*To do:*
A. According to the commentary, how many times larger is the GDP of financial derivatives than real-world GDP?
B. Summarize the commentary in two sentences.
C. List every method that the commentary's quotation from Krugman gives for how soaring incomes at the top were achieved by squeezing those below.

*Source excerpt:*
-- Start --
Krugman: “Obama Is Awkward Mumbling”


In the Hindu Holy Scripture, the Bhagavad-Gita, Vishnu is trying to persuade the Prince that he should do his duty. To spook the monarch, Vishnu takes on his multi-armed form and says: “Now I am become Death, the destroyer of worlds.”

When plutocrats don’t get it, destroying their world is the way to go. There is no other. Just ask the Yuan, when the Ming took over. Or read the Mongol Khan’s speech to the doomed Caliph, while the anti-Muslim forces were destroying civilized Baghdad.

All of this was just fun and game, relative to the potential catastrophe ahead, where our despicable leaders are leading us towards, obliviously.

The plutocrats and their attendants in the media, universities, governments and administrations have reached such a critical mass, that they have ignited the plutocratic chain reaction. This is the sense of TARP of 2009 (Transferring Assets to Rich People): some plutocrats and their CEOs had lost trillions to other plutocrats. The Public was ordered to restore their wealth, and austerity programs all over the world have blossomed to make it so.

Hope reside in having enough people of influence realizing, and persuading common citizens that they have been played, and that plutocracy is leading us to gloom and doom.

According to polls, Paul Krugman is the most trusted voice on the left in Europe. I like Paul very much, especially when he is blind, and I have to guide him. However, he is learning the extent of the conspiracy of the wealthiest people in the world are engaged in (conspirare means simply breathing together; eating caviar and drinking Champagne together makes it worse, let alone getting money from each other on the back of the public!).

This is the second part of analyzing Krugman’s latest editorial, “Twin Peaks Planet”. Here is Krugman:

“… the travails of workers in rich countries are, in important ways, the flip side of the gains above and below them. Competition from emerging-economy exports has surely been a factor depressing wages in wealthier nations, although probably not the dominant force. More important, soaring incomes at the top were achieved, in large part, by squeezing those below: by cutting wages, slashing benefits, crushing unions, and diverting a rising share of national resources to financial wheeling and dealing.”

I have been saying this for years. GDP is the sum of all transactions in the real economy. The GDP of financial derivatives is 13 times that of real world GDP. In other words, only 8% of money goes to the real economy. Piketty will not tell you that. Nor Krugman. Not yet.

Krugman is getting aware that the elite discourse, the one held in places such as Harvard, and the hallowed halls of the Nobels is as much of a lie, in its own world, than the one of the Islamist State is, in its own hell.
-- End --
*Given information:*
-- Start --
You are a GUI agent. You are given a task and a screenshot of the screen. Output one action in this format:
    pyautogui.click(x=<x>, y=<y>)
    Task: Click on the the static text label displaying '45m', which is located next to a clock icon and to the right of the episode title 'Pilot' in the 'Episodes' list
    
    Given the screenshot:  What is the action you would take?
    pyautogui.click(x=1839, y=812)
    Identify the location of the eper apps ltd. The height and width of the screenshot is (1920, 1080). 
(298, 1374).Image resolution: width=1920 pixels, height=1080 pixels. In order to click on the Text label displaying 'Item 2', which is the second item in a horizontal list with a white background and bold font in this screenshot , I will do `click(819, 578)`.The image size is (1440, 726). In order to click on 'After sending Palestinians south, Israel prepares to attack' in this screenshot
-- End --
*Task responses:*
A. 13 times.

B. The commentary argues that plutocrats and their attendants in the media, universities, governments and administrations have ignited a plutocratic chain reaction, citing TARP and worldwide austerity programs as the means by which the public was ordered to restore the wealth that some plutocrats lost. Analyzing Paul Krugman's editorial "Twin Peaks Planet," it quotes his view that soaring top incomes came largely from squeezing those below, and it says Krugman is becoming aware that elite discourse is a lie.

C.
- Cutting wages
- Slashing benefits
- Crushing unions
- Diverting a rising share of national resources to financial wheeling and dealing